Мое преступление (Честертон) - страница 212

И прежде всего тот сумрак, что готов был окутать Европу, напоминал о занавешенных окнах гарема, где из-за каждого угла смотрят каменные лица евнухов; именно оттуда распространилась бы огромная тень, накрыв изукрашенные палубы кораблей, а заодно все море и сушу вокруг. Тень и тишина: та самая «блаженная тишина» Востока, представляющая собой немой компромисс с несовершенством человеческой натуры.

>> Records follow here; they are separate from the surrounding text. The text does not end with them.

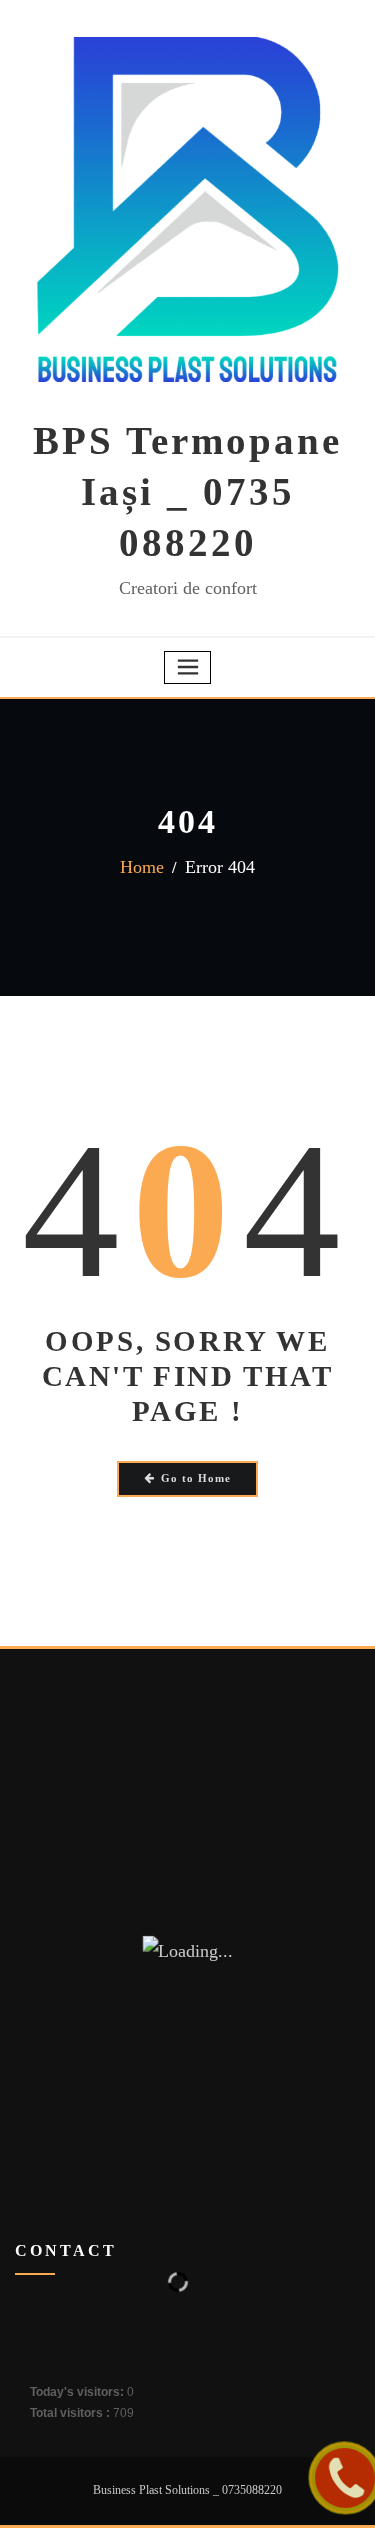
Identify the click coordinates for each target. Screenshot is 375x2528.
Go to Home (196, 1478)
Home (142, 867)
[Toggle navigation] (188, 667)
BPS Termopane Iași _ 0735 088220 (187, 491)
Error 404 (220, 867)
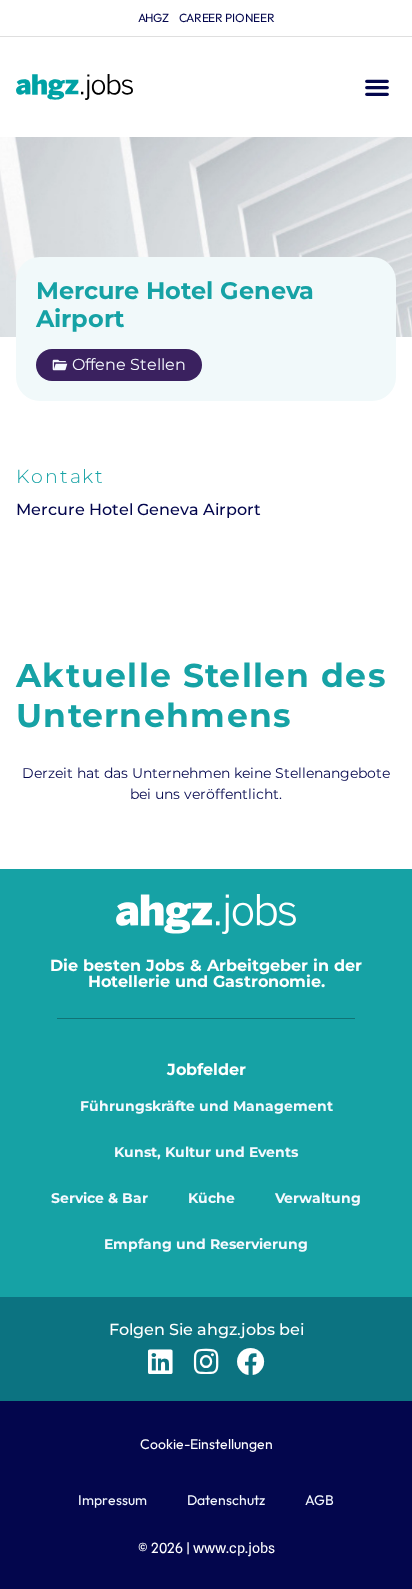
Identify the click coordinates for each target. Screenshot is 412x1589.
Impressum (112, 1500)
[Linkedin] (160, 1361)
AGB (319, 1500)
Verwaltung (318, 1198)
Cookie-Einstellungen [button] (206, 1444)
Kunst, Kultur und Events (206, 1152)
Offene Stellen (129, 364)
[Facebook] (251, 1361)
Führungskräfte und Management (206, 1106)
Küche (211, 1198)
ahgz (153, 17)
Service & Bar (99, 1198)
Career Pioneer (227, 17)
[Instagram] (205, 1361)
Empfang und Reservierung (206, 1244)
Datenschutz (226, 1500)
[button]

Эти перемены затронули бы многое, но прежде всего они должны были разрушить высокие, даже в каком-то смысле утрированные представления об идеальной любви рыцаря и прекрасной дамы. Этого идеала христианские народы никогда не могли ни достичь, но не могли и отказаться от него. Но, возможно, те двое, которым посвящена моя мечта, сумели бы воплотить его в жизнь.

Историки могут спорить, что предпочитали англичане при Елизавете: протестантскую молитву или мессу. Но наверняка никто не будет спорить о том, что они предпочли бы, встань перед ними выбор между Полумесяцем и Крестом. Ученый мир сотрясают дебаты о том, в каком соотношении тогдашняя Англия была разделена на католиков и протестантов. Но никто не усомнится, какие чувства испытала бы та же Англия, осознав, что весь мир теперь непреложно делится лишь на христиан и мусульман. Полагаю, в этом случае англичане как минимум смогли бы посмотреть на вставшую перед ними проблему более широким взглядом – и эта широта позволила бы им осознать: пришло время отказаться от малых битв ради великой битвы. А в этой битве, просто чтобы повысить шанс на победу, дон Хуан Австрийский оказался бы истинным подарком судьбы. Победоносный герой, блистательный принц – отныне повсюду, куда бы он ни двинулся, в Европе его будут приветствовать звуки фанфар. В нем всякий бы видел одновременно олицетворение Ренессанса и крестовых походов – так, как эти понятия сплавлены и переплетены в золотых гобеленах Ариосто[109]. Все почувствовали бы близость возрождения Европы, как недавно ощущали неизбежное приближение ее смерти.

Хвалу ему воспевали бы не только приближенные. Все, кого мы знаем как выдающихся англичан, могли стать выдающимися европейцами. Я даже выражусь точнее: великими европейцами. Во всей их плеяде, пожалуй, только Шекспир не мог бы сделаться кем-то большим, чем он стал на самом деле. И даже насчет Шекспира я не уверен: похоже, он тяготился замкнутостью в тех границах театрального творчества, которые оказались ему доступны в нашей действительности. Каковы бы ни были его политические взгляды (подозреваю, что они были очень похожи на взгляды его друга, католика Саутгемптона), нет никаких сомнений, что шекспировские трагедии мучительно переотягощены изобилием урзурпаторов, убитых королей, похищенных корон – и прочими признаками неуверенности в королевском праве, равно как в любом другом вообще. Никто не знает, как его сердце (да и рассудок) могло раскрыться во время того «долгого славного лета», которое оказалось бы в силах утолить неукротимый голод шестнадцатого века, истосковавшегося по подлинно героическому и добросердечному государю. По крайней мере, одно можно сказать точно: Шекспир не остался бы равнодушен к великому христианскому триумфу в Средиземном море.